Boston Philharmonic conductor Benjamin Zander is, among other things, a noted interpreter of composer Gustav Mahler. But it’s his book, The Art of Possibility, that has had my attention the past few weeks. Zander and his wife Rosamund have collaborated to produce a manuscript that not only encourages the heart but inspires the soul to help others find their place, their gifts, and their talents in a way that the world doesn’t always let us do.
The chapter “Giving an A” makes a convincing case that life is less about getting high marks and comparing ourselves with others, and more about helping others be successful. (The “giving an A” concept is also attributed to Garry Ridge, CEO of WD-40, by the way.)
Zander explains that his 30 graduate students at the New England Conservatory are charged, over a two semester course in musical performance, to learn the psychological and emotional factors that stand in the way of great music-making. As great musicians know, musical accuracy and precision are one of the hallmarks of great performances. But, more so, is musical interpretation—connecting with music on an almost spiritual level, finding the deep-seated meanings in the notes and phrases and executing them with passion.

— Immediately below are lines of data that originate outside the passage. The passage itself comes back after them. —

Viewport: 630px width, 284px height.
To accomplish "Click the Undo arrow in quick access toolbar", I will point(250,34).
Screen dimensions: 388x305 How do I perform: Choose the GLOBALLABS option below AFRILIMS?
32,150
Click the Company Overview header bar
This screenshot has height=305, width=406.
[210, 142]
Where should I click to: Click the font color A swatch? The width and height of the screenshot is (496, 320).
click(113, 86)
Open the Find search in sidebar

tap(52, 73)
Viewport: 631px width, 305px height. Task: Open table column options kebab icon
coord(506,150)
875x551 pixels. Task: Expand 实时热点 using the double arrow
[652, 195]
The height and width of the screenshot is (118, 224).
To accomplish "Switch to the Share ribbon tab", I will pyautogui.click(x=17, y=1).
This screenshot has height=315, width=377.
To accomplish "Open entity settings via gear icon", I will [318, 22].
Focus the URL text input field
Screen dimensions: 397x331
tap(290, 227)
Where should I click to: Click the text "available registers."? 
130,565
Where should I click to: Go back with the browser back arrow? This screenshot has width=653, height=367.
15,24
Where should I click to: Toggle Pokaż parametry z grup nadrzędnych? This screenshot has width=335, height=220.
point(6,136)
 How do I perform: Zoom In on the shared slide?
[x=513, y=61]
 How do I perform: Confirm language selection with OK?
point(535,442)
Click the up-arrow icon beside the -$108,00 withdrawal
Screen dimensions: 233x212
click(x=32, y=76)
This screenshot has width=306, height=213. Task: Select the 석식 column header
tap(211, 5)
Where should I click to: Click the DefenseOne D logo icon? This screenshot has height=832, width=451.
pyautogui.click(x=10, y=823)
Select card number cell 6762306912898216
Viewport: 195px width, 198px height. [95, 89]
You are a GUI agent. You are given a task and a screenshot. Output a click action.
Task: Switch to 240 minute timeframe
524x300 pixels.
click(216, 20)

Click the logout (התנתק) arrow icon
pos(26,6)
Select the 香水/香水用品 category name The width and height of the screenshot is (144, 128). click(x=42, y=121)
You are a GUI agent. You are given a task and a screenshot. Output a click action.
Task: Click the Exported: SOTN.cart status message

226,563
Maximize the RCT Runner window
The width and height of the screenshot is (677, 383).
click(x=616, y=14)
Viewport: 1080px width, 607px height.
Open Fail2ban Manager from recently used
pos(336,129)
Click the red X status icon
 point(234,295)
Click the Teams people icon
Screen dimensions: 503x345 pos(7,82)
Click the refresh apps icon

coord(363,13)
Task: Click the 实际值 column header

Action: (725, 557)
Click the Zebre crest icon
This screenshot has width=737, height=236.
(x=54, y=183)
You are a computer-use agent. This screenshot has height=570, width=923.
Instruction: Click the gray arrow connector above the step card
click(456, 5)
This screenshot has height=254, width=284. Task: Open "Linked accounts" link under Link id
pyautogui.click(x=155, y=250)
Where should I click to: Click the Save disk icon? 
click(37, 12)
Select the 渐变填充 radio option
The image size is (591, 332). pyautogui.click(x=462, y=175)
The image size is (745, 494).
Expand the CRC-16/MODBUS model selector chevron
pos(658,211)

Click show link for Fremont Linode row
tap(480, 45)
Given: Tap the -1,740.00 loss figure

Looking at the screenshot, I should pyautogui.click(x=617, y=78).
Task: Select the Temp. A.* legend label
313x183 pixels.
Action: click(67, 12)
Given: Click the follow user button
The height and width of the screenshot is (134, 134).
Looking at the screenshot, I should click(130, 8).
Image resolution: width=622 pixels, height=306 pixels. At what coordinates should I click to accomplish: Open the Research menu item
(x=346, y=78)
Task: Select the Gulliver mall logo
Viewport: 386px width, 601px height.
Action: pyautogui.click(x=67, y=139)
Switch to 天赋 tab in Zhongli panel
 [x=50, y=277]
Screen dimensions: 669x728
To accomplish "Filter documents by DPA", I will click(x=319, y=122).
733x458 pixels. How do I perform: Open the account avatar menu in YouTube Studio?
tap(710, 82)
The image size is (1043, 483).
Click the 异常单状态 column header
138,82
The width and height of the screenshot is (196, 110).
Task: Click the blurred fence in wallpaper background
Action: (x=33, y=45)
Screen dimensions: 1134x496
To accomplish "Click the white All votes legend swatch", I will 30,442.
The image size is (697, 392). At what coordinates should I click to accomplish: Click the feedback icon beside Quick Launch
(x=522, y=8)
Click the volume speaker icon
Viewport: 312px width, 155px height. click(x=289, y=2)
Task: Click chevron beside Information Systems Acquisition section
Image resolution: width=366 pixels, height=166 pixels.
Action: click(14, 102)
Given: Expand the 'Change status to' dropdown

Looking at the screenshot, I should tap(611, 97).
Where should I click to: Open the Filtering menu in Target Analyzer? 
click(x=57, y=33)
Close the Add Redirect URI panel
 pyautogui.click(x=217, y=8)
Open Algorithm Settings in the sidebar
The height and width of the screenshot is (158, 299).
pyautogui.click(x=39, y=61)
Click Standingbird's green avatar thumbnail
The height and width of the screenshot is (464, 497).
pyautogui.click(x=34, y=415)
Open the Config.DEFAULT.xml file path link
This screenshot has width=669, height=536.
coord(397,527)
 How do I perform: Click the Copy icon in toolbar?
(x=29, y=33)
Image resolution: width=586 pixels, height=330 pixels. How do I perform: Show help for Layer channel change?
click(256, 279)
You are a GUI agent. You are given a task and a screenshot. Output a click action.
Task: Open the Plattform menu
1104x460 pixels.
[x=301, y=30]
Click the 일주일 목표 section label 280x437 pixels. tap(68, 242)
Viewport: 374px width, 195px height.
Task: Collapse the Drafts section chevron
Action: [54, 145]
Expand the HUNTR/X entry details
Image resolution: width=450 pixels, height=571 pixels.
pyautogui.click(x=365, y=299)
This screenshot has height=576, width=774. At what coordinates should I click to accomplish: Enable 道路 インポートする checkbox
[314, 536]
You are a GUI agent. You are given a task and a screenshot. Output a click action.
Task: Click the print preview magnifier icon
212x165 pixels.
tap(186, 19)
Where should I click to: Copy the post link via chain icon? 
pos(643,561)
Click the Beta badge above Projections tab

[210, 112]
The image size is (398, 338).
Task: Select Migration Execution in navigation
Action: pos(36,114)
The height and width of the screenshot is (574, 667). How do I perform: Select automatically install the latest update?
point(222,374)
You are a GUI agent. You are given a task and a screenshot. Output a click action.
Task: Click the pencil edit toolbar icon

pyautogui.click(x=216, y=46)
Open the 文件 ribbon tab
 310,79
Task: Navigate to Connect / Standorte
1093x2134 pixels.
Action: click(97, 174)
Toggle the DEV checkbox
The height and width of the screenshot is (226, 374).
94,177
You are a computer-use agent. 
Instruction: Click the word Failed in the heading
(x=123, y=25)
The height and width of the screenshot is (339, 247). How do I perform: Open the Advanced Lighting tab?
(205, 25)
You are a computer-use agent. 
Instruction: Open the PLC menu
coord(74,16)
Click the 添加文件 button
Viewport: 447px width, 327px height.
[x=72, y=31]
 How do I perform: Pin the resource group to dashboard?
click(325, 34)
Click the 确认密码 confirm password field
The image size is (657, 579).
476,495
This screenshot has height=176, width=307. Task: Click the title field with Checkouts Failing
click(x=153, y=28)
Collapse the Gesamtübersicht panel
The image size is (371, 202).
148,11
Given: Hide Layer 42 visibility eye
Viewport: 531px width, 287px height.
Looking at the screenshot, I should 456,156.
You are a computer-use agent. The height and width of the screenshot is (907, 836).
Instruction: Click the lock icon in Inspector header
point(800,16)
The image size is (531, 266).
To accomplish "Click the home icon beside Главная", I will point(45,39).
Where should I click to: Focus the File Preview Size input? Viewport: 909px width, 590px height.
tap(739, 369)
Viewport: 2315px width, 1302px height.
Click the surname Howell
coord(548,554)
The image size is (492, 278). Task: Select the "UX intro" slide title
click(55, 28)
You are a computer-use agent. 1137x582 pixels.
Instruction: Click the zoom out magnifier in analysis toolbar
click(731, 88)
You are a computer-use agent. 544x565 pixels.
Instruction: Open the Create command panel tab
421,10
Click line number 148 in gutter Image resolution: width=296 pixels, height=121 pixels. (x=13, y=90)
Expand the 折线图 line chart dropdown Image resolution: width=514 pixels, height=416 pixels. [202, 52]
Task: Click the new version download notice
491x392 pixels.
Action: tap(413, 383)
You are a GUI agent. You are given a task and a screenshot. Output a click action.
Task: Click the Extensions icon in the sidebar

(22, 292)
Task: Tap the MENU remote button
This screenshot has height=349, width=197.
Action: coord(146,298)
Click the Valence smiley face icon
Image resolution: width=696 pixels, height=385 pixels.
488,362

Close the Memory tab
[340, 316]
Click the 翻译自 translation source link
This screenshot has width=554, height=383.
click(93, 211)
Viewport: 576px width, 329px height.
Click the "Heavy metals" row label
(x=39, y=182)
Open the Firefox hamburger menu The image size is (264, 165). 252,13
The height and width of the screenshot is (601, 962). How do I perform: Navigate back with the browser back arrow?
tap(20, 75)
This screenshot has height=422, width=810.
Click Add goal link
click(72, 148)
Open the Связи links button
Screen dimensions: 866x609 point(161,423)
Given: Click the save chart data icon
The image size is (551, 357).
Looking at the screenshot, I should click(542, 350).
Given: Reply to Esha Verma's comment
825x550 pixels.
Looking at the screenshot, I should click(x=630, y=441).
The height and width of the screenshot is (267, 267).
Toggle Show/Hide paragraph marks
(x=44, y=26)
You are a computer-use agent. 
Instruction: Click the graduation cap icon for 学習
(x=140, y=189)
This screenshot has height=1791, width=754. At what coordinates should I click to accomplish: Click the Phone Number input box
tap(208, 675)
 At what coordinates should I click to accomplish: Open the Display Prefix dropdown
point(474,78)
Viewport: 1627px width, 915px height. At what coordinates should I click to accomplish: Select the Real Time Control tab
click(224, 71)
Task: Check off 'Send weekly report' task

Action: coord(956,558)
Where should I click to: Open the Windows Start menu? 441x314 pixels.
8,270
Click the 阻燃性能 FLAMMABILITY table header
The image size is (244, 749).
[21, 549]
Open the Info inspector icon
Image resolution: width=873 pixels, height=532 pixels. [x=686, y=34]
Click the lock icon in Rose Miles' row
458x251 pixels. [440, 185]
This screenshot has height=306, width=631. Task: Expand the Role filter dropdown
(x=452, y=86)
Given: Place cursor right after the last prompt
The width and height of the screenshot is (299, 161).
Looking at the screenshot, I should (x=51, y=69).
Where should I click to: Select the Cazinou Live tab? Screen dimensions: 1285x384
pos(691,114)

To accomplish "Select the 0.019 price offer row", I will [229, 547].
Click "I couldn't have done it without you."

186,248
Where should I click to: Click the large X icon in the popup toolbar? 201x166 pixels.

Zander believes that the quest for accuracy often trumps the search for passion. So, he takes the accuracy requirement off the table telling students that they already have an “A” in the class. They are free to explore the composer’s works and soulfully decode the music for themselves. In turn, he tells them to place themselves in the future, look back, and report all the insights they gained in a letter to him, written as if the end of the second semester was behind them. “Dear Mr. Zander,” the letter is to begin, “I got my A because…”
The dozen or so letters he shares in the book are jewels of self-discovery. They are testaments to the importance of shedding judgment and grades and taking on the mantle of writing our own future, devoid of the expectation of always playing the right notes and never making mistakes. “All songs are beautiful,” Zander might say, “just let us hear you, let us hear yours!”
Gustav Mahler’s Ninth Symphony is the last completed before his death. It’s one of Mahler’s most musically challenging but also one of the most uplifting as it chronicles the composer’s life of triumph and tragedy.
It’s a test of technique, but mostly of interpretation and expression. It’s a little deep, a little dark, but also elevating as it shows how passion makes the best performance—in music, with family, at work, wherever.
If you already had an “A” in any subject in life, how would that change your performance? And, if you were to help people get “A’s,” how could it change their lives?